Test'.html_entity_decode(' ', ENT_COMPAT, 'UTF-8').'Content

'; $entry->setContent($htmlSnippet); $entry->setDescription('test Description'); $feed->addEntry($entry); echo $feed->export('atom');

adding 'quote-nbsp' => false to the tidy configuration resolved my problem:



    /**
     * Load a HTML string and attempt to normalise to XML
     */
    protected function _loadXhtml($content)
    {
        $xhtml = '';
        if (FALSE && class_exists('tidy', false)) {
            $tidy = new tidy;
            $config = array(
                'output-xhtml' => true,
                'show-body-only' => true,
                'quote-nbsp' => false
            );
...

But a more robust implementation of _loadXhtml would propably be better.

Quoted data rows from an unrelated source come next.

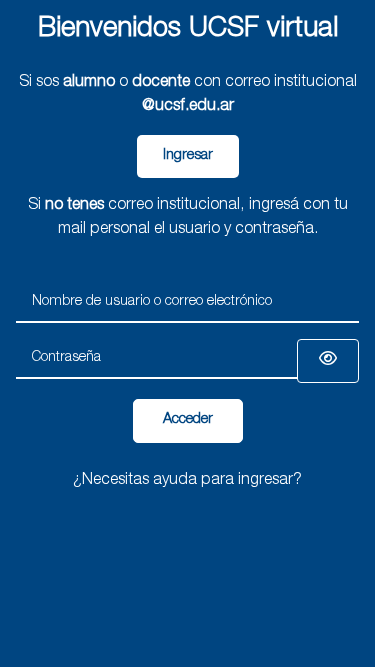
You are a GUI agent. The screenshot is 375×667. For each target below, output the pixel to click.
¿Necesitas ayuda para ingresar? (187, 481)
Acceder (188, 420)
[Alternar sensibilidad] (328, 361)
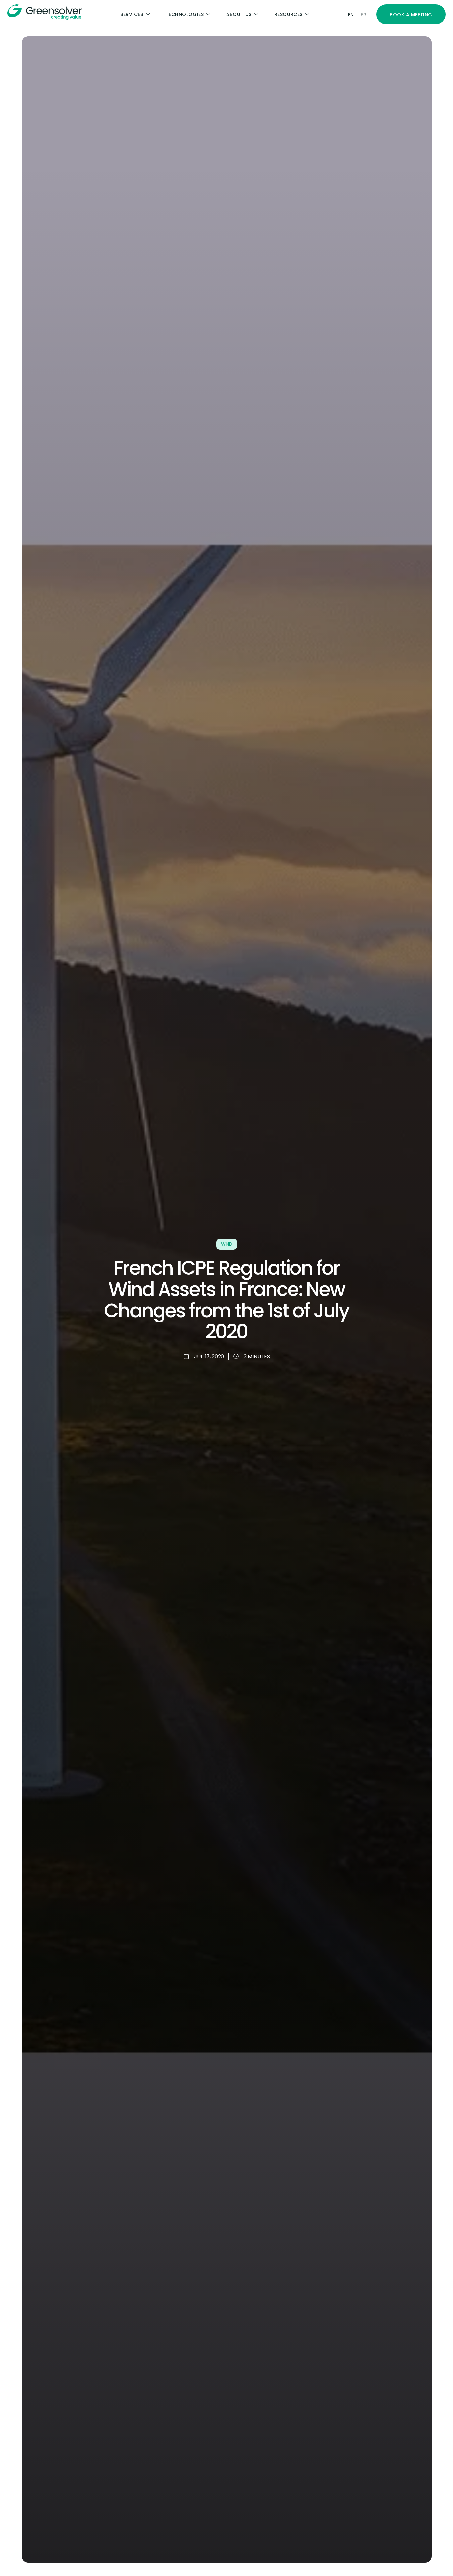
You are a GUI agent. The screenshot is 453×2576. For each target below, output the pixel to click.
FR (363, 14)
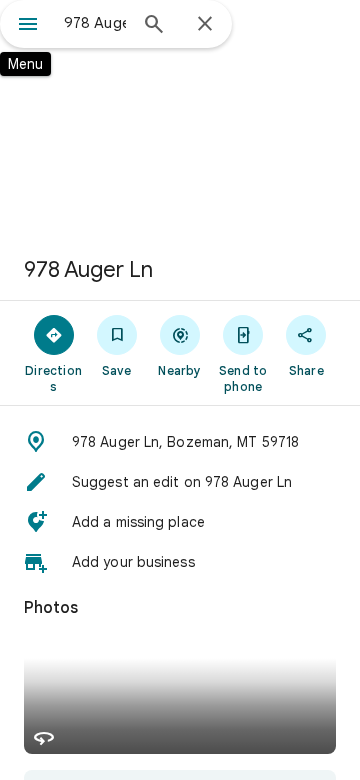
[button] (180, 442)
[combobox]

The concept of "attempting] to normalise to XML" seems not to fit in here. The Example above doesn't fail when tidy isn't installed (or used) at all. Let the user take care of passing something valid and throw an Exception on failure or [turn the DOM warning into an Exception and try to handle that (possibly width tidy or a callback), instead of using tidy regardless of what the input is.

Regards, Lasse

Comments

removed a typo

I got exactly the same problem.

My dev machine has no tidy and I created a valid XML string manually, while our production machine has tidy and the attempt to clean the string breaks it.

I found a function for HTML to XML entity replacement here:http://inanimatt.com/php-convert-entities.php

Let the user take care of passing something valid and throw an Exception on failure or turn the DOM warning into an Exception and try to handle that (possibly width tidy or a callback), instead of using tidy regardless of what the input is. I second that.

Resolved in r22054.

I'll investigate a more robust solution in time for ZF 2.0 and experiment with a better cleanup approach. I'll also build in options to disable the Tidy stage (or remove it completely unless warranted/can report on a fail with a consistently helpful message).